Cannot resolve https://www.ncbi.nlm.nih.gov


#1

https://www.ncbi.nlm.nih.gov doesn’t resolve using 1.1.1.1
Can someone confirm?


#2

Switched to google public dns, and https://www.ncbi.nlm.nih.gov resolves. 1.1.1.1 is too buggy for me.


#3

I suspect nlm.nih.gov servers to require responses that exceed 4096 bytes (!), which is the reasonable maximum response size many servers and libraries tolerate.

Just tested with ncbi.nlm.nih.gov @ns3.nih.gov: a simple A query without any options returns no less than 3976 bytes.

Adding some options or switching to a query such as ANY likely requires more than 4096 bytes, but instead of returning a truncated response, it just… doesn’t return any response at all.

But worse… With a shorter advertised payload size, it returns a truncated response without the truncated bit set.


#4

I think most of their IPv6 nameservers drop large responses. And most of their responses are large.

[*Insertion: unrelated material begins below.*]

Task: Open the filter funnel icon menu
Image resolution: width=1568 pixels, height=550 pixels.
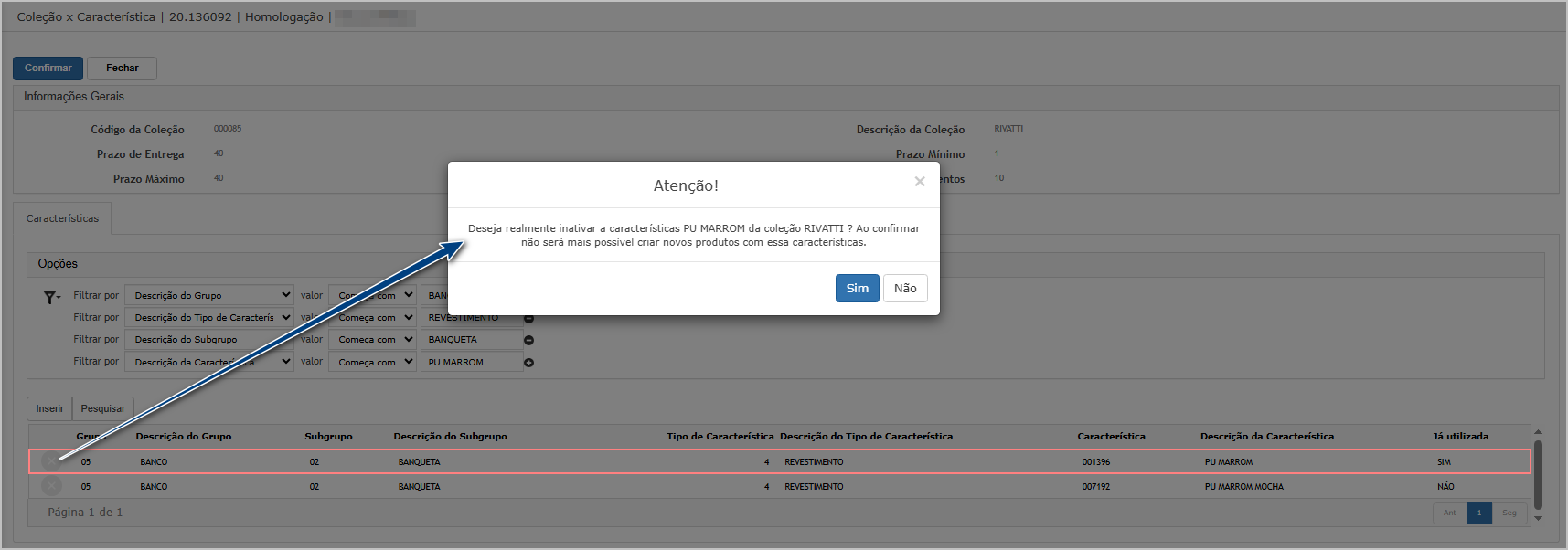Action: coord(51,297)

http://dnsviz.net/d/www.ncbi.nlm.nih.gov/WsVB0g/dnssec/

So if a resolver is unlucky, or prefers IPv6, it might retry over IPv6 for a few seconds before trying IPv4. Or perhaps retrying with a smaller EDNS size.


#5

And retrying with a smaller EDNS size is unreliable due to the TC bit not being set in their responses.

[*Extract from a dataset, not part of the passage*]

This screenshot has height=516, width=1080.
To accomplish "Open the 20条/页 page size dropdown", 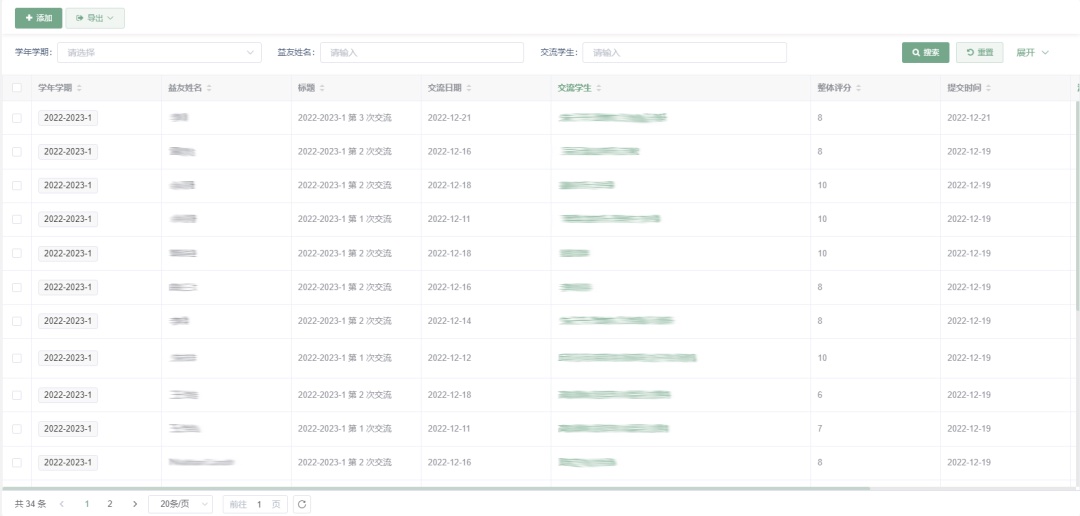I will [x=180, y=504].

Wondering what a decent workaround would be. Retry directly over TCP instead of reducing the advertised payload size? This is not great.


#6

I don’t know. I can say that Unbound seems to resolve it reliably – even with QNAME minimisation and 0x20 randomisation – though it takes 1-2 seconds from a cold cache.

I’m not sure if it’s luck, or different fallback logic, or different retry logic, or what.

Is it just me, or does kresd strongly prefer IPv6? Unbound (by default) picks IPv4 or IPv6 servers randomly. Maybe kresd tries 2 or 3 of the IPv6 servers before hitting an internal timeout and giving up, or something like that.

Whereas Unbound will probably try one of the IPv4 servers quickly, and it’s incredibly persistent anyway.

(I have no idea how kresd works. For that matter, I have almost no idea how Unbound works…)

Edit: PowerDNS and Google seem to have no problem resolving it either.

Edit: Though Google considers the zone insecure.


#7

kresd has about 20% bias towards IPv6, the problem is with the oversize DNSKEY response from the v6. We’ll add an override to remove the bias for their nameservers in the next upgrade.


#8

I forgot to update this. It should be resolving now, let me know if you’re still seeing issues.